The Daily Dose/October 14, 2018
By Gaylon Kent
America’s Funniest Guy
In The News
The 2026 Winter Olympics are scheduled to be awarded next summer and boy, none of the candidate cities appear to be too excited about hosting them. Both Swedish and Italian bids are hampered by governments that don’t want to pay for the Games and Calgary is letting the voters decide next month and no one is betting the rent money Calgarians will want them, either.
We’ve discussed this before: with cities tired of inheriting facilities that are never used again and the financial havoc host cities are now enjoying, why force one city to hold everything? Why not hold the Games all over the world? The same events can be held in the same places every four years. We’ll use the Summer Games as an example.

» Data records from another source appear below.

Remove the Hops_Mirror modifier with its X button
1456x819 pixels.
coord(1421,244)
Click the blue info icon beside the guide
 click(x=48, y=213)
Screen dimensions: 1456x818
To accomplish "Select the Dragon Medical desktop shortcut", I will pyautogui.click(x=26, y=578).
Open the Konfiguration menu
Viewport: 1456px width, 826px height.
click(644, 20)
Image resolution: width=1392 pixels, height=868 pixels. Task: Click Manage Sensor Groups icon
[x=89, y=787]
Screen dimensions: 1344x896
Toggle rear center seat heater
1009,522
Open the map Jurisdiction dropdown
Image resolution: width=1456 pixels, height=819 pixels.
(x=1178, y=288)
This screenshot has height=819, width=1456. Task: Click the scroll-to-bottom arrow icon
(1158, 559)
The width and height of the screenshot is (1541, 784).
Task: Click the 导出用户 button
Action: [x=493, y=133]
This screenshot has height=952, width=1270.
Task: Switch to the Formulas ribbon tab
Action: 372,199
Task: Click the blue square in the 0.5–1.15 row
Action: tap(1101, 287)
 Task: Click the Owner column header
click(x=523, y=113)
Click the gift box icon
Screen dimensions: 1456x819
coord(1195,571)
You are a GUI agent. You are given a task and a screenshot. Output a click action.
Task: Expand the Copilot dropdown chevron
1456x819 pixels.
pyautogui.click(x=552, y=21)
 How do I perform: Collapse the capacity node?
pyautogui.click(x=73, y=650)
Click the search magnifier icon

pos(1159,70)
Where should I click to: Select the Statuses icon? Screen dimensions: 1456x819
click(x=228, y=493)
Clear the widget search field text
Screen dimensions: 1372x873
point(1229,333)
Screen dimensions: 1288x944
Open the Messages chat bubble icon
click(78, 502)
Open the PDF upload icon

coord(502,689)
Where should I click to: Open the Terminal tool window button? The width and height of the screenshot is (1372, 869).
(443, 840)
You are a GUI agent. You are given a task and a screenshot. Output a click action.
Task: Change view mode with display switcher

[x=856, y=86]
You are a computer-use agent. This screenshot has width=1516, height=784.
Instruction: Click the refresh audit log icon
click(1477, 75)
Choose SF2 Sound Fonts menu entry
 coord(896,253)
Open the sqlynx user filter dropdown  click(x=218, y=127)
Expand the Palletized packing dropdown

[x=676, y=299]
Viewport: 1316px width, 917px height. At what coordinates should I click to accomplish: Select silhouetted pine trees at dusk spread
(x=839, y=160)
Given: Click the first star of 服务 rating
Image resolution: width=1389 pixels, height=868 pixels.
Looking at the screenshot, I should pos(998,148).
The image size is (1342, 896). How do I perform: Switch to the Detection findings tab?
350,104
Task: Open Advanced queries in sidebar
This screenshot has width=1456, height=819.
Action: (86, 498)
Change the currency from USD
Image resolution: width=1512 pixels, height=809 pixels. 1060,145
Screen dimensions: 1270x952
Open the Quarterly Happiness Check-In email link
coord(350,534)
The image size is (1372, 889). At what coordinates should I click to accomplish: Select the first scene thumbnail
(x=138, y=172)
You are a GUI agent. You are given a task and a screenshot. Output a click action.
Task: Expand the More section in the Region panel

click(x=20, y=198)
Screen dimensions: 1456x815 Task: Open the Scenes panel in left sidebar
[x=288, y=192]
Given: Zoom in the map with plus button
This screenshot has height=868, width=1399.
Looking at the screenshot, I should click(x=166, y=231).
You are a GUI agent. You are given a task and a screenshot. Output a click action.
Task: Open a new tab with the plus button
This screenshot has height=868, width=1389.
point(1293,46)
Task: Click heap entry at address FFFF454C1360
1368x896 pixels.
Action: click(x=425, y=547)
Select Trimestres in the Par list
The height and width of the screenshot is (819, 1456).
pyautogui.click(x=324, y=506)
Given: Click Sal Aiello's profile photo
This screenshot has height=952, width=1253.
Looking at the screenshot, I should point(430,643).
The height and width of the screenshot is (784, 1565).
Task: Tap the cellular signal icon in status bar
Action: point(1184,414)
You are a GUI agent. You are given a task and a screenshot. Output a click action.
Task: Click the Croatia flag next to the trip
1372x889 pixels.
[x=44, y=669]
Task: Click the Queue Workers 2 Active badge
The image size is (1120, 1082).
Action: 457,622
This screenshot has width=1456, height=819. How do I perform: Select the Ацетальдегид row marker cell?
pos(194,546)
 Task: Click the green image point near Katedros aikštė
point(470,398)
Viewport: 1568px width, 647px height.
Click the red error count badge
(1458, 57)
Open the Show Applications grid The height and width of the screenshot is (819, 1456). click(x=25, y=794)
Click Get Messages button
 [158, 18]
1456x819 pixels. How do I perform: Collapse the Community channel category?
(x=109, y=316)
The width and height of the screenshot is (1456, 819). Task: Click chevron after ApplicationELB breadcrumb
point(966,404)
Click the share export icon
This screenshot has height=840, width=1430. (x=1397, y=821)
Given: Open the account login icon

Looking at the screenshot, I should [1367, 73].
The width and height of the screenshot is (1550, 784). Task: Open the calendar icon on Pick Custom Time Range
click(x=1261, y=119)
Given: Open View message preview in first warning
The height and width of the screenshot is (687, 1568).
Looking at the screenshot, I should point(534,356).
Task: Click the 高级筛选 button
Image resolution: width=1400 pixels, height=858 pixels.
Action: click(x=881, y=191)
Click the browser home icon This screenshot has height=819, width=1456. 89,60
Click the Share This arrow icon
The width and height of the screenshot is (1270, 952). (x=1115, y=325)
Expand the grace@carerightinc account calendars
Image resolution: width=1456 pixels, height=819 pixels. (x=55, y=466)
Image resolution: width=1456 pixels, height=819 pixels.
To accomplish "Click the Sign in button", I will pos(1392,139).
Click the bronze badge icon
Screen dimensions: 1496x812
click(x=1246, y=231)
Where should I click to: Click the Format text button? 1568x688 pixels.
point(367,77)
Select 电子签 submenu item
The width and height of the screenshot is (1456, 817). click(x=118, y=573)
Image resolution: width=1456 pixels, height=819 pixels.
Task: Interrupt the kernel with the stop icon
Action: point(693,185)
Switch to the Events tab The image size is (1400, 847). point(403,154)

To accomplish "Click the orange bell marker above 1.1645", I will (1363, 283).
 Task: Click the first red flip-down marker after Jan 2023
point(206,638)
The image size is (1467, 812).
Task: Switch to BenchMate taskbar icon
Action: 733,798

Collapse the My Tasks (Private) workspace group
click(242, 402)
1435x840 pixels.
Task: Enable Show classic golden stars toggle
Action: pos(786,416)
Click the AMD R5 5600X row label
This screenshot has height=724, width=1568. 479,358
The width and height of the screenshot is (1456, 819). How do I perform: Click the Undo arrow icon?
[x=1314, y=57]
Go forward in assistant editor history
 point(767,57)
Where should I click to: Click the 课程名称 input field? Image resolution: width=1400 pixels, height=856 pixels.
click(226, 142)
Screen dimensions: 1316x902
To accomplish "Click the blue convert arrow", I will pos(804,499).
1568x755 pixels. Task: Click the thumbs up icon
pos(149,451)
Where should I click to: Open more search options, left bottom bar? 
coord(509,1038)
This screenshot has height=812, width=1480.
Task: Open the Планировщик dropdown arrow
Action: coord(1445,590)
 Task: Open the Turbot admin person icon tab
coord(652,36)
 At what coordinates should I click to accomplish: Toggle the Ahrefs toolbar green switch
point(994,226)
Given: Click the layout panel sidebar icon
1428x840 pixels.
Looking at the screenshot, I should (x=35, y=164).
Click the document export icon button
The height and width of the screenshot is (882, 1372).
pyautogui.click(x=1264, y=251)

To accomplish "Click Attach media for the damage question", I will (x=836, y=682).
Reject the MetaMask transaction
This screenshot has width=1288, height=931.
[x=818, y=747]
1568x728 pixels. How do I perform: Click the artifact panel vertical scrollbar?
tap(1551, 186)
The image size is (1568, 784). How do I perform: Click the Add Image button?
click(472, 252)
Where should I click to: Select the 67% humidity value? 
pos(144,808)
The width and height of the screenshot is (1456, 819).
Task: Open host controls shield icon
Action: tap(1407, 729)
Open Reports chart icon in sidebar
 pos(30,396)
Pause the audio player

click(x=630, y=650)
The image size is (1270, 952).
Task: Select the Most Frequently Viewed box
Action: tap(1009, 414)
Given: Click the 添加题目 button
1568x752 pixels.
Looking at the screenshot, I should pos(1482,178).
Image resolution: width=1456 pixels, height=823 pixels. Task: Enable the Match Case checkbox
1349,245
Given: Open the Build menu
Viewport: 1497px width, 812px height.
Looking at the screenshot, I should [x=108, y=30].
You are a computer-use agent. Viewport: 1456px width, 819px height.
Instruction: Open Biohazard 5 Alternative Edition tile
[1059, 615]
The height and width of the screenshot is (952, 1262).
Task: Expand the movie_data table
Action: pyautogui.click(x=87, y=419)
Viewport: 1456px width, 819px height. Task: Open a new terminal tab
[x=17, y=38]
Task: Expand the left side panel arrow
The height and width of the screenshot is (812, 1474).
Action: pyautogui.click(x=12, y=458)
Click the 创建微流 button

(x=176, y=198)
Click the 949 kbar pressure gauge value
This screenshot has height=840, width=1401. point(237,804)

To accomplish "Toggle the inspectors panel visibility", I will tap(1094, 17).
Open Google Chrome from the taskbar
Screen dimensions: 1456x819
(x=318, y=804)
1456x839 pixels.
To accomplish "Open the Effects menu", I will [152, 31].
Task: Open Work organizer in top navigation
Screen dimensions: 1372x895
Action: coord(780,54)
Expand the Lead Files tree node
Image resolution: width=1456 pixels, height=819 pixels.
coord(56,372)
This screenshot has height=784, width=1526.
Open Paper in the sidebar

The Opening Ceremonies and several other events like wrestling and modern pentathlon can be held in Athens the first week. Marquee events can be held in Europe and North America and perhaps the biggest events can alternate continents. Events people only really care about every four years can be held where they have a long history: team handball in central Europe, field hockey in India, rugby in New Zealand or South Africa, you get the picture. When it’s all over everyone can meet in Los Angeles for the marathon, the basketball and baseball gold medal games and the Closing Ceremonies.
Something similar can be done with the Winter Games. Skiing in the Alps, hockey in Canada, figure skating, well, we don’t really care where figure skating is held. Figure skating is not a sport, it’s an activity. Hold it in Iceland if you want.
Holding events in the same places would slash new construction costs by 99.993 percent because they would be held in cities with appropriate existing facilities and voila, the Olympics are affordable again, infused with a fresh vitality it could certainly use.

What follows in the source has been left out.